Summary: God changes lives through His Word
Colonel Floyd J. Thompson, the longest-serving American prisoner of war in any conflict died July 16, 2002, at age 69. His obituary reported that for nine years he "endured cold cells, jungle cages, and torture in Vietnam.” The citation that accompanied his Distinguished Service Medal said "Jimmy" Thompson had endured "unfathomable deprivation and hardship" in the service of his country.
Perhaps the most arresting paragraph in the obituary was this: "’Dying is easy,’ an enemy camp commander told him. ’Living is the difficult thing.’" And the obituary revealed just how true that had become. Col. Thompson after returning home was divorced twice, battled alcoholism and depression, and in 1981, he suffered a stroke that put him in a coma for six months and left him partly paralyzed.

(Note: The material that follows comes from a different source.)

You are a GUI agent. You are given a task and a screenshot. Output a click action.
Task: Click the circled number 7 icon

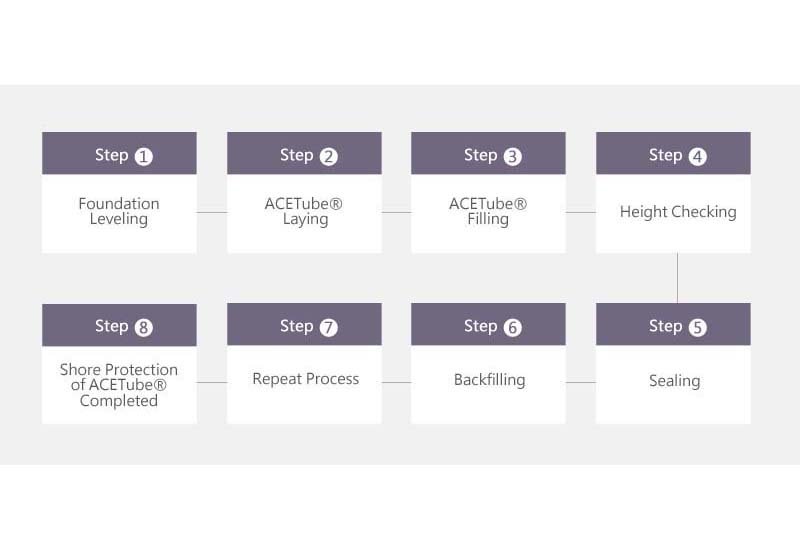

That enemy commander was right. It may be that your life is every bit as difficult as Thompson’s was. You may be trying to live through the results of abuse or addiction. The consequences of others or yourself may have left you scarred and broken. Perhaps your life doesn’t come close to the pain of this soldier but just because it’s not as traumatic doesn’t make it any less painful and hard.
Understand that those who follow Jesus—who are “Christians”, do not escape the difficulties of life. Divorce and death affect Christian homes just like it does those who don’t believe. The consequences of sin impact our lives like it does the most blatant pagans. But the difference is followers of Jesus have the presence of Jesus with them and that is a powerful positive force in our life when the hard times come up against us.

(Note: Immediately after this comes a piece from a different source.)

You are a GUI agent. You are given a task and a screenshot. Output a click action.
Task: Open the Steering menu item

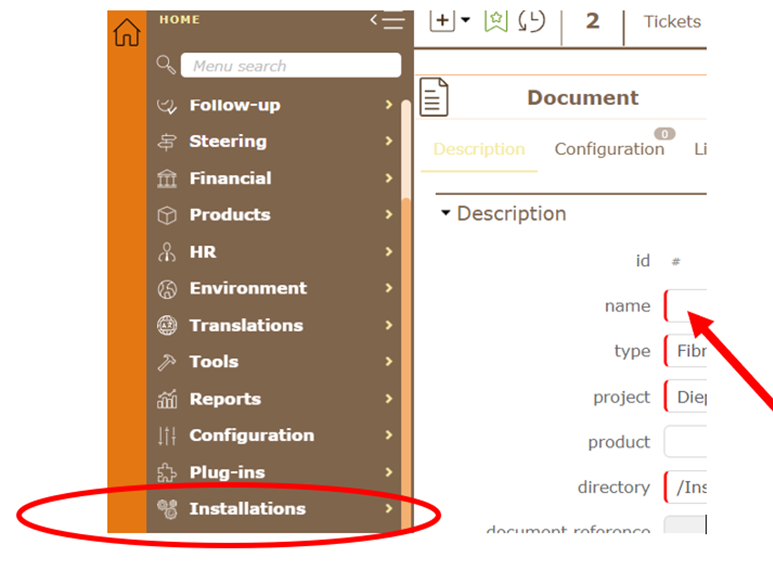click(x=228, y=141)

Yet if this is true, and it is, why is it that sometimes the Christians we know don’t deal with disappointments any better or differently than the non-churched pagan down the street? Let me offer a guess. When there is no difference the reason is not because of the lack of Jesus’ power. The problem comes from the follower who hasn’t take the opportunity to become familiar with the owner manual for our lives—the Bible.

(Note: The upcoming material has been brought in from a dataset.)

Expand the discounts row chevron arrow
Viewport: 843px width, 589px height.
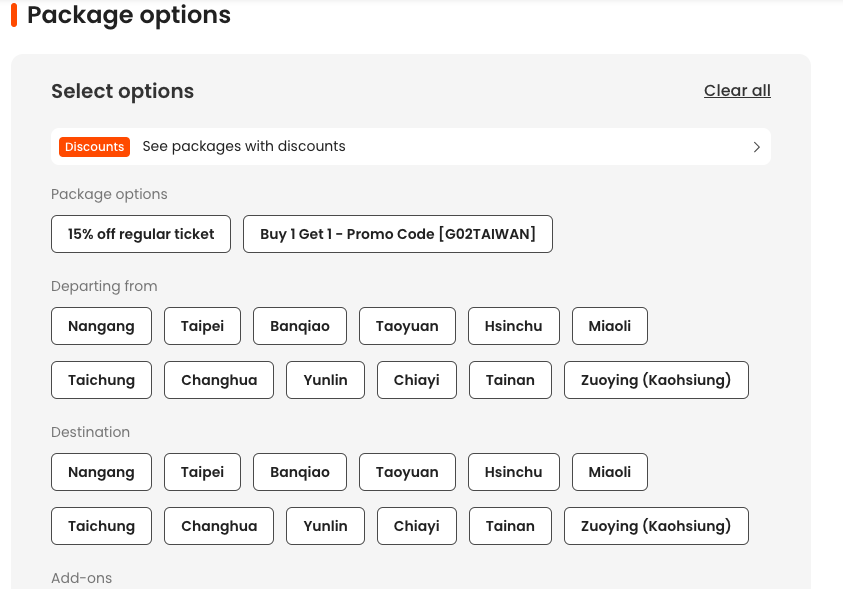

The Power of God’s Word to Change Lives:
Steve Auterburn reports how a Wycliffe Bible translator in a remote village in Papua New Guinea reported the power of God’s word. He wrote, “When the opening chapters of Genesis were first translated into the native language, the attitude toward women in the tribe changed overnight. They had not realized or understood that the woman had been specially formed out of the side of the man. Without even hearing this concept developed, these people immediately grasped the ideas of equality between the sexes and began adjusting their behavior. The people heard. They believed. They obeyed. They changed. Just like that.”
They weren’t taken in by the statistics that you may have read on the screen before worship, that 80% of Americans believe the Bible is the inspired Word of God. The percentage who believes there is no one set of values that is right: 48. As Auterburn said, “The people heard, They believed. They obeyed.”
If God’s word has such power why don’t more of us live like it? One reason is that God’s word doesn’t promise us what we want. We want happiness. God’s word promises joy. We want to be important. God’s word promises us we’ll be last. We want to be safe and secure. God’s word promises us persecution and hardship. We want a good life. God’s word says no one is good except God.